▶ _YOUR ASSIGNMENT_: Your answer is a copy of every line in the records where "middle" appears.

▶ _MATERIAL SUPPLIED_:
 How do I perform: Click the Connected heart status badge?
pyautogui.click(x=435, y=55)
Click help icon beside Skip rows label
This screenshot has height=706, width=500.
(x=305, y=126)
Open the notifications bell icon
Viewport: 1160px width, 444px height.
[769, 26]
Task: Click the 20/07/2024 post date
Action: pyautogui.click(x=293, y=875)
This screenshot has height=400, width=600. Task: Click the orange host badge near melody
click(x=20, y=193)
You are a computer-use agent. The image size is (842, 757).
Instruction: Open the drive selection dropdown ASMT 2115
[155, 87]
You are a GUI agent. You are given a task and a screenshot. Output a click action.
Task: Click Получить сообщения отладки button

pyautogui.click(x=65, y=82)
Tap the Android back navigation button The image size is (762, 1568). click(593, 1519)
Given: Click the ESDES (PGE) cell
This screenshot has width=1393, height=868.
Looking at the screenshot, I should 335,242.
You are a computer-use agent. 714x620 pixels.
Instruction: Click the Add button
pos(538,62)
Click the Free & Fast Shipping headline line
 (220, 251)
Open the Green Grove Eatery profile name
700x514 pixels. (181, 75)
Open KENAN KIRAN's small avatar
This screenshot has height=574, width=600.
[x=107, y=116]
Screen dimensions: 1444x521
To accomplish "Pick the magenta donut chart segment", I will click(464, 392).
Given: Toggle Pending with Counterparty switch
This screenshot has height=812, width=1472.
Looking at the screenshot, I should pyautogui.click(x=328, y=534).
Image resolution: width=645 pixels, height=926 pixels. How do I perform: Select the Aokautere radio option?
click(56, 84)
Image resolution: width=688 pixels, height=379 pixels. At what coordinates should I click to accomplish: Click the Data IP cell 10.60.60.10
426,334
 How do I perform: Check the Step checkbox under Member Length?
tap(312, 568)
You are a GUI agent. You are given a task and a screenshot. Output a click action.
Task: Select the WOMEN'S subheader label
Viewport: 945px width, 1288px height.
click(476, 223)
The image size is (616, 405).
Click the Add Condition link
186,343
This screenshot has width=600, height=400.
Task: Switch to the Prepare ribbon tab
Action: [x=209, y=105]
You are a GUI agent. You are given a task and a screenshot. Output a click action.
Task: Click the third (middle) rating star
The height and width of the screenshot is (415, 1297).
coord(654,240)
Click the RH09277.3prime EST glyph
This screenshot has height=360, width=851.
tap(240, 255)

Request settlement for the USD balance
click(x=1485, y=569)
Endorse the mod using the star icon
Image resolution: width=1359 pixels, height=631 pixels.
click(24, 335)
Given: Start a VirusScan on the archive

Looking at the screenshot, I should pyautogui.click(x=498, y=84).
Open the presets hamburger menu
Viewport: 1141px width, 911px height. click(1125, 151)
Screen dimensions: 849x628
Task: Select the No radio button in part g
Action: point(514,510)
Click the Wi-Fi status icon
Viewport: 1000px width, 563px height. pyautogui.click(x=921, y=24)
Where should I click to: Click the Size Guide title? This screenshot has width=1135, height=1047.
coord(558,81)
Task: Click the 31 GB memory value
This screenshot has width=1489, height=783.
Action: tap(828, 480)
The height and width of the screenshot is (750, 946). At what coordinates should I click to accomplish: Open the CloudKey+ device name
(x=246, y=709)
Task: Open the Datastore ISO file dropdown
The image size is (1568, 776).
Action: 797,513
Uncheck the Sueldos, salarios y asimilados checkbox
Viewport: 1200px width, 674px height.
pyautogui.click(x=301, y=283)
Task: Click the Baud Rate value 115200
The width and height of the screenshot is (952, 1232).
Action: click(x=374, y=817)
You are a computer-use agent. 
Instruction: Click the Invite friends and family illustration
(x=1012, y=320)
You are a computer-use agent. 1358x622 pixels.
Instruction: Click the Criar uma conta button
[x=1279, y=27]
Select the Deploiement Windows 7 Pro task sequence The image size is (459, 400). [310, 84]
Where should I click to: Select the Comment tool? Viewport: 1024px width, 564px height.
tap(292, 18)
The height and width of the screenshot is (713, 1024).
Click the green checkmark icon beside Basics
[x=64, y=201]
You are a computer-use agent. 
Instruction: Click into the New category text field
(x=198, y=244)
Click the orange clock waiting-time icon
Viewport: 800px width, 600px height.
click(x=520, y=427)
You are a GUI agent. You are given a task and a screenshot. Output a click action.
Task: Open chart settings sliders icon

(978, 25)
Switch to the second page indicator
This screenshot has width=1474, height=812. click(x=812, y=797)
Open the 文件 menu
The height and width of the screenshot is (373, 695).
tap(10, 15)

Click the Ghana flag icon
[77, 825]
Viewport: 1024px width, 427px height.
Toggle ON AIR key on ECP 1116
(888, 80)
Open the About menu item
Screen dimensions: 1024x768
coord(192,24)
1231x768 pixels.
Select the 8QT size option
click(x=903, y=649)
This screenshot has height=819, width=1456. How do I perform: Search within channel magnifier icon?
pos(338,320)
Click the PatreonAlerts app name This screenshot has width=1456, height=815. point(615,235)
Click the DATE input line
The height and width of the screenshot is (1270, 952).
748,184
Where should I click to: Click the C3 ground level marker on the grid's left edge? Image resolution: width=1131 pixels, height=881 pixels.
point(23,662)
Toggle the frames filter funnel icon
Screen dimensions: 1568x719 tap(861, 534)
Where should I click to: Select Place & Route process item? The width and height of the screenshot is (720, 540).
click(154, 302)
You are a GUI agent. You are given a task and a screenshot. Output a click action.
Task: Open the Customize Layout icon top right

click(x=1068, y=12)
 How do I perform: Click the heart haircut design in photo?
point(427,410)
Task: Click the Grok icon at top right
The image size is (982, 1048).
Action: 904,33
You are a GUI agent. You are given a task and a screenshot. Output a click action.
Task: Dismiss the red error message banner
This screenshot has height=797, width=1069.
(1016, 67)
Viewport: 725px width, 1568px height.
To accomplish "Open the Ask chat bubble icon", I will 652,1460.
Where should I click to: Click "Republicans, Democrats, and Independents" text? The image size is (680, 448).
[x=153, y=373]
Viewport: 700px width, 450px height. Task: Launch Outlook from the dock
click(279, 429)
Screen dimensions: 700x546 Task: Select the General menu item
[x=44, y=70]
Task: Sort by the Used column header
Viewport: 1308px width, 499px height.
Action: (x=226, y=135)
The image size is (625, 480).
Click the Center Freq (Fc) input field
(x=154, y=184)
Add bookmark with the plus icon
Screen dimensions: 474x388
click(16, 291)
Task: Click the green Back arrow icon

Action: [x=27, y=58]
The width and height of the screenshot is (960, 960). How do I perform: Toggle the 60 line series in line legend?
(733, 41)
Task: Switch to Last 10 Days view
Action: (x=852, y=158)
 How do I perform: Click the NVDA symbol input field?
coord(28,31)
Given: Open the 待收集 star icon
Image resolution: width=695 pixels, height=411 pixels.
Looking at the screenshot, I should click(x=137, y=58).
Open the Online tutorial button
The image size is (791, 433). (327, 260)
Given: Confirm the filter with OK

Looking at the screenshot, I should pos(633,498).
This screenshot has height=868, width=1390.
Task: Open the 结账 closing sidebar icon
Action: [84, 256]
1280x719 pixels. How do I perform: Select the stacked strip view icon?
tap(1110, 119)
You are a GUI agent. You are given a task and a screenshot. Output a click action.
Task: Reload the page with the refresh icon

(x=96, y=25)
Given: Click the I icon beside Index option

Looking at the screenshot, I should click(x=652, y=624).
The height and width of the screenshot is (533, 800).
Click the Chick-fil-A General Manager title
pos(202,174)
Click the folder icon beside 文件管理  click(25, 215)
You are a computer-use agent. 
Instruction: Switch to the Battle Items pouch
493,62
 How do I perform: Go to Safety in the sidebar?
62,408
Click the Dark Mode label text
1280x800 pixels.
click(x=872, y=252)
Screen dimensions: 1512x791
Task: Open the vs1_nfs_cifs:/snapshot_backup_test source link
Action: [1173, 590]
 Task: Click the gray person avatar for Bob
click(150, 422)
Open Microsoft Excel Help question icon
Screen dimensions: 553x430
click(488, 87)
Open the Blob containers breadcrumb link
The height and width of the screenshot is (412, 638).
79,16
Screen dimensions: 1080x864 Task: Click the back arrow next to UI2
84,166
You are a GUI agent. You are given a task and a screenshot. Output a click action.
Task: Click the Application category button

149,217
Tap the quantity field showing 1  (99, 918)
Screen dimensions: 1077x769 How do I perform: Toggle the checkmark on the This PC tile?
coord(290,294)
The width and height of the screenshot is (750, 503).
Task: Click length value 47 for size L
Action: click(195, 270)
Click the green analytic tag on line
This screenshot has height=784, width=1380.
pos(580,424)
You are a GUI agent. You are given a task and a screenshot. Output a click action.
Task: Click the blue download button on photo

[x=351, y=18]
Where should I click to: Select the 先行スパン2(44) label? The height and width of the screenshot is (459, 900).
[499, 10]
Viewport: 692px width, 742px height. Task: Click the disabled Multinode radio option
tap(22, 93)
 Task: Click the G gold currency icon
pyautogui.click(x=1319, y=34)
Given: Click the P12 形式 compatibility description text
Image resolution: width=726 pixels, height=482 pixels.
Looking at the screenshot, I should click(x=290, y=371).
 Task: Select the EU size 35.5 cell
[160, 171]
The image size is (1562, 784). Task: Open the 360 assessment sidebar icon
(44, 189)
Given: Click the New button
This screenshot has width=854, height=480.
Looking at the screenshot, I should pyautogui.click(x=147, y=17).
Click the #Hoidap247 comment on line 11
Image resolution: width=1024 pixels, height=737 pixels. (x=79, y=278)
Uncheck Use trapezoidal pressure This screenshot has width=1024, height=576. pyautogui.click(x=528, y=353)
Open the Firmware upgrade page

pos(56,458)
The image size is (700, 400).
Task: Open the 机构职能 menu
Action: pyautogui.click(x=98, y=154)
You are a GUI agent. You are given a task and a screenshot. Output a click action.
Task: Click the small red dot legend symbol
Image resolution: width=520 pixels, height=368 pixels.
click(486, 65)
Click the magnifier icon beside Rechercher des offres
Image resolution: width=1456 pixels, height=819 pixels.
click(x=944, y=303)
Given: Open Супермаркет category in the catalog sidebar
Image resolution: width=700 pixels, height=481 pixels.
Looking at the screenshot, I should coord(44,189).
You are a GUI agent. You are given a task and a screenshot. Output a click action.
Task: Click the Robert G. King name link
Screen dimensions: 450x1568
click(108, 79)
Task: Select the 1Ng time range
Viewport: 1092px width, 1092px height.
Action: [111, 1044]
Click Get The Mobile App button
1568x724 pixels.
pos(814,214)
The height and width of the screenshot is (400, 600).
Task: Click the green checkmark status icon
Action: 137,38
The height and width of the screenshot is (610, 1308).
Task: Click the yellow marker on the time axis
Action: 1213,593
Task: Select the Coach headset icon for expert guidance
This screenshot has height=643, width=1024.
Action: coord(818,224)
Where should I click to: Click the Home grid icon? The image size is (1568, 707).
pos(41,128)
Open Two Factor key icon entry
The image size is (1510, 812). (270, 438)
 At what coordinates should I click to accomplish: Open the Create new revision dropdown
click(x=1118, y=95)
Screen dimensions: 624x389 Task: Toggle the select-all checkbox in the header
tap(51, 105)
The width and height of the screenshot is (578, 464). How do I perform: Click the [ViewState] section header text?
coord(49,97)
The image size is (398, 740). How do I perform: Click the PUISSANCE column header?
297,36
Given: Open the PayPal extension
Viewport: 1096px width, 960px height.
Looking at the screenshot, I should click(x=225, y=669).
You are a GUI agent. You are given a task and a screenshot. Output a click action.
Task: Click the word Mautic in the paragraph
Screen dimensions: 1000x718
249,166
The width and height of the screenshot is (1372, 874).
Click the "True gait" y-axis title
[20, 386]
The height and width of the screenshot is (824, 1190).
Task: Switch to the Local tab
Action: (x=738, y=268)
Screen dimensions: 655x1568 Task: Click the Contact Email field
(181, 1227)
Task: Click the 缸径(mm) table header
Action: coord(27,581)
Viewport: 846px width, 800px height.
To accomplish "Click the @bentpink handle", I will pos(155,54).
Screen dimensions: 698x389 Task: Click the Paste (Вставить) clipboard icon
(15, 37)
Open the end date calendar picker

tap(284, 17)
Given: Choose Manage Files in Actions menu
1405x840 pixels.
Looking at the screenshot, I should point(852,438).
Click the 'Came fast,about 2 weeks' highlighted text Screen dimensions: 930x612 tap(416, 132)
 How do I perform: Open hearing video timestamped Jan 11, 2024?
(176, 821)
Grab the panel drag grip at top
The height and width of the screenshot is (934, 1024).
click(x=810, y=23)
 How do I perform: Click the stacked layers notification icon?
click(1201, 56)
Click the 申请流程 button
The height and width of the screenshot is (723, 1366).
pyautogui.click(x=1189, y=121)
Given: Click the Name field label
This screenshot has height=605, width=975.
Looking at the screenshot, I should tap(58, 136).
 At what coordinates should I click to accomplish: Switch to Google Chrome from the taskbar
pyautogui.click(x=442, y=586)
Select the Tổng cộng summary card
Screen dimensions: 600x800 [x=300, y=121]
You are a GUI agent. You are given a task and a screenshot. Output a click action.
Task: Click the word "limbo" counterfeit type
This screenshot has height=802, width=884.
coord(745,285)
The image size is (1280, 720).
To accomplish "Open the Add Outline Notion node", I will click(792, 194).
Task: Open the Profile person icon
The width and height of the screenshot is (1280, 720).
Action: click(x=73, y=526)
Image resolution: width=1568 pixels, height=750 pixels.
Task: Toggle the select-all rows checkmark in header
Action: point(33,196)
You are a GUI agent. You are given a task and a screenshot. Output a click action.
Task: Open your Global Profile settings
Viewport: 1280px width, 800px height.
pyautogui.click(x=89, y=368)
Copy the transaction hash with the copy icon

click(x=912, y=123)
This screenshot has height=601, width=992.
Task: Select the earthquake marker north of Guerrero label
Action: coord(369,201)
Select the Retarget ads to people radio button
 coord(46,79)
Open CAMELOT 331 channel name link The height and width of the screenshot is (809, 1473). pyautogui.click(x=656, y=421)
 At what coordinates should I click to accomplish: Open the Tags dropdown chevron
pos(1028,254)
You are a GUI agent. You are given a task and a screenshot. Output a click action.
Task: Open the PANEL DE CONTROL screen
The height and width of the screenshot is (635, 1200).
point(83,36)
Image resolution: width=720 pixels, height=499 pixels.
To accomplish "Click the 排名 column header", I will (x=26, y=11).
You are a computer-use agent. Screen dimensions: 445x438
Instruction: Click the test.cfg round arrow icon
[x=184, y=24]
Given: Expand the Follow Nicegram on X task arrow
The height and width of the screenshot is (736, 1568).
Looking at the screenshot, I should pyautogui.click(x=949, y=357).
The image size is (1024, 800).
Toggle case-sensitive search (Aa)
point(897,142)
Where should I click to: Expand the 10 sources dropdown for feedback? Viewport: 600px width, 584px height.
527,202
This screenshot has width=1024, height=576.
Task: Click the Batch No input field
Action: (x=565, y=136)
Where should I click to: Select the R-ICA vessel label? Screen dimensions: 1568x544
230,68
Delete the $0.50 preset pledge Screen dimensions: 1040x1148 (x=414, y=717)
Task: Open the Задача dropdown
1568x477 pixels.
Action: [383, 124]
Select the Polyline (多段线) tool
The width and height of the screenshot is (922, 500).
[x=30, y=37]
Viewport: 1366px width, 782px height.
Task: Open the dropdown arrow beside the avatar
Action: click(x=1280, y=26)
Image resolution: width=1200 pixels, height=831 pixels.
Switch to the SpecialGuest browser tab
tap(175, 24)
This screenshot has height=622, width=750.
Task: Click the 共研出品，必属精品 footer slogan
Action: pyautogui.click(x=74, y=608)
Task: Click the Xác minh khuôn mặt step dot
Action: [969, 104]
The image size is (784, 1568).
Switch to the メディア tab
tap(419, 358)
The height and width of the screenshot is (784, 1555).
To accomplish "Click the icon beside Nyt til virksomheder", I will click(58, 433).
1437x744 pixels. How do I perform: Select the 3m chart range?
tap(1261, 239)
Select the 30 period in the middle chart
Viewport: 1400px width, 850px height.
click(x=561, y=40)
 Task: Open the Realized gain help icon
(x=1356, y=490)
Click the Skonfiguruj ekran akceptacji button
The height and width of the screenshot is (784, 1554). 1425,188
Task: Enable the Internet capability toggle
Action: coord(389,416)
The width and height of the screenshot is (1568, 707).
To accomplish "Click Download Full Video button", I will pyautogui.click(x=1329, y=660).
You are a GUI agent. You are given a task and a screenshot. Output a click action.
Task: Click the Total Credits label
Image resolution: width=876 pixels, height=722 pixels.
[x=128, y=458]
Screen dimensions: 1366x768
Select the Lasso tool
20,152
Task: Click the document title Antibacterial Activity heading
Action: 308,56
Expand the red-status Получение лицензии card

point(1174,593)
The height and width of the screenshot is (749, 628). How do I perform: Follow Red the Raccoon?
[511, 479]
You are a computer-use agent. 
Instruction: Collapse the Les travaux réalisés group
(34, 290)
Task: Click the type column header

▶ _EXERCISE ANSWER_:
Task: Click the third (middle) rating star
Select the 30 period in the middle chart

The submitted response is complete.